[Exercise details] The task calls for each record to be given again exactly.
──────── Working data
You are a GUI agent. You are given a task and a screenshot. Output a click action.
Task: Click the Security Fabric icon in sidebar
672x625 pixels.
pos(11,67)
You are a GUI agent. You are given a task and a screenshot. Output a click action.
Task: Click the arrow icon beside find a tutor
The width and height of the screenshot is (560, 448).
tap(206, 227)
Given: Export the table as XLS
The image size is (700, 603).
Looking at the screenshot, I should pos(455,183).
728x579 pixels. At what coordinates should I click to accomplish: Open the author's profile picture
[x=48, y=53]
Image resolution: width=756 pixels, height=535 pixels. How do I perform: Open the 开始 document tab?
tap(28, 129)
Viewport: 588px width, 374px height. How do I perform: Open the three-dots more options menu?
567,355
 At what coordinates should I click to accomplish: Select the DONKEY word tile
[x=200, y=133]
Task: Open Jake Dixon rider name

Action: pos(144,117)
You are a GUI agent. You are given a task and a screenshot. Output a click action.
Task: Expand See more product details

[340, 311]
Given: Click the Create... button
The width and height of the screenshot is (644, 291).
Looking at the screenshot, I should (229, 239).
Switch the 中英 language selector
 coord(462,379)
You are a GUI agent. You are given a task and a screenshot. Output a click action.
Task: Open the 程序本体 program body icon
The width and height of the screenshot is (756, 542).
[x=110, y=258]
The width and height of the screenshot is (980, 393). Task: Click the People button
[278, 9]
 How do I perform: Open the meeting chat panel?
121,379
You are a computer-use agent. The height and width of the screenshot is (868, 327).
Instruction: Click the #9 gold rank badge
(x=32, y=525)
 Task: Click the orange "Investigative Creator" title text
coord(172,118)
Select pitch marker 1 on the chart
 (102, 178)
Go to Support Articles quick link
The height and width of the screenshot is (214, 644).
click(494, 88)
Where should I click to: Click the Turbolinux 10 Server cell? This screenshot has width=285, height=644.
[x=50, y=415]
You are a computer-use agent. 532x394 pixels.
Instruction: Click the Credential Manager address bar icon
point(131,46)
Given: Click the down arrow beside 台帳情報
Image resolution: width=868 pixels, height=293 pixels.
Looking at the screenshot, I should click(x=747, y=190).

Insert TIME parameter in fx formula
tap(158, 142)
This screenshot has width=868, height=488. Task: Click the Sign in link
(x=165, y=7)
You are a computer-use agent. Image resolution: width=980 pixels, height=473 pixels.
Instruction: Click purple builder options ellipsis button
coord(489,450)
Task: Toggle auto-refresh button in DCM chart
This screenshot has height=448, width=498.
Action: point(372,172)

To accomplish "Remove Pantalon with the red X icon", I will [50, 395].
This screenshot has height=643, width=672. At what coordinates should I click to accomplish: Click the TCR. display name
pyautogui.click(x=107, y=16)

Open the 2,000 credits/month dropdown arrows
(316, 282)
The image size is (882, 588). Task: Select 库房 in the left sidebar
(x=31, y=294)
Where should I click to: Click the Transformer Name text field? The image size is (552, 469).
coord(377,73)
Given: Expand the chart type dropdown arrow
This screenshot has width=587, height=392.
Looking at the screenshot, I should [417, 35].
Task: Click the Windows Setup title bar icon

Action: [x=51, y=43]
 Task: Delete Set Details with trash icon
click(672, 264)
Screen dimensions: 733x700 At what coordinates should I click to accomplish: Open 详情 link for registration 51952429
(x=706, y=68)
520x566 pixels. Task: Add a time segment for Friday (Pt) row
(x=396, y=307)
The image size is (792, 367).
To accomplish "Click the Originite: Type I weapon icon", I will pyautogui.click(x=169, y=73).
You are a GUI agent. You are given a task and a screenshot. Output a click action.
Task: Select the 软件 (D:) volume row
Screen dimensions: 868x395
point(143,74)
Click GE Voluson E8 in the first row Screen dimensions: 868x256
────────────────
[Expected answer]
You are a GUI agent. You are given a task and a screenshot. Output a click action.
Task: Click the Security Fabric icon in sidebar
672x625 pixels.
pos(11,67)
You are a GUI agent. You are given a task and a screenshot. Output a click action.
Task: Click the arrow icon beside find a tutor
The width and height of the screenshot is (560, 448).
tap(206, 227)
Given: Export the table as XLS
The image size is (700, 603).
Looking at the screenshot, I should pos(455,183).
728x579 pixels. At what coordinates should I click to accomplish: Open the author's profile picture
[x=48, y=53]
Image resolution: width=756 pixels, height=535 pixels. How do I perform: Open the 开始 document tab?
tap(28, 129)
Viewport: 588px width, 374px height. How do I perform: Open the three-dots more options menu?
567,355
 At what coordinates should I click to accomplish: Select the DONKEY word tile
[x=200, y=133]
Task: Open Jake Dixon rider name

Action: pos(144,117)
You are a GUI agent. You are given a task and a screenshot. Output a click action.
Task: Expand See more product details

[340, 311]
Given: Click the Create... button
The width and height of the screenshot is (644, 291).
Looking at the screenshot, I should (229, 239).
Switch the 中英 language selector
 coord(462,379)
You are a GUI agent. You are given a task and a screenshot. Output a click action.
Task: Open the 程序本体 program body icon
The width and height of the screenshot is (756, 542).
[x=110, y=258]
The width and height of the screenshot is (980, 393). Task: Click the People button
[278, 9]
 How do I perform: Open the meeting chat panel?
121,379
You are a computer-use agent. The height and width of the screenshot is (868, 327).
Instruction: Click the #9 gold rank badge
(x=32, y=525)
 Task: Click the orange "Investigative Creator" title text
coord(172,118)
Select pitch marker 1 on the chart
 (102, 178)
Go to Support Articles quick link
The height and width of the screenshot is (214, 644).
click(494, 88)
Where should I click to: Click the Turbolinux 10 Server cell? This screenshot has width=285, height=644.
[x=50, y=415]
You are a computer-use agent. 532x394 pixels.
Instruction: Click the Credential Manager address bar icon
point(131,46)
Given: Click the down arrow beside 台帳情報
Image resolution: width=868 pixels, height=293 pixels.
Looking at the screenshot, I should click(x=747, y=190).

Insert TIME parameter in fx formula
tap(158, 142)
This screenshot has width=868, height=488. Task: Click the Sign in link
(x=165, y=7)
You are a computer-use agent. Image resolution: width=980 pixels, height=473 pixels.
Instruction: Click purple builder options ellipsis button
coord(489,450)
Task: Toggle auto-refresh button in DCM chart
This screenshot has height=448, width=498.
Action: point(372,172)

To accomplish "Remove Pantalon with the red X icon", I will [50, 395].
This screenshot has height=643, width=672. At what coordinates should I click to accomplish: Click the TCR. display name
pyautogui.click(x=107, y=16)

Open the 2,000 credits/month dropdown arrows
(316, 282)
The image size is (882, 588). Task: Select 库房 in the left sidebar
(x=31, y=294)
Where should I click to: Click the Transformer Name text field? The image size is (552, 469).
coord(377,73)
Given: Expand the chart type dropdown arrow
This screenshot has width=587, height=392.
Looking at the screenshot, I should [417, 35].
Task: Click the Windows Setup title bar icon

Action: [x=51, y=43]
 Task: Delete Set Details with trash icon
click(672, 264)
Screen dimensions: 733x700 At what coordinates should I click to accomplish: Open 详情 link for registration 51952429
(x=706, y=68)
520x566 pixels. Task: Add a time segment for Friday (Pt) row
(x=396, y=307)
The image size is (792, 367).
To accomplish "Click the Originite: Type I weapon icon", I will pyautogui.click(x=169, y=73).
You are a GUI agent. You are given a task and a screenshot. Output a click action.
Task: Select the 软件 (D:) volume row
Screen dimensions: 868x395
point(143,74)
Click GE Voluson E8 in the first row Screen dimensions: 868x256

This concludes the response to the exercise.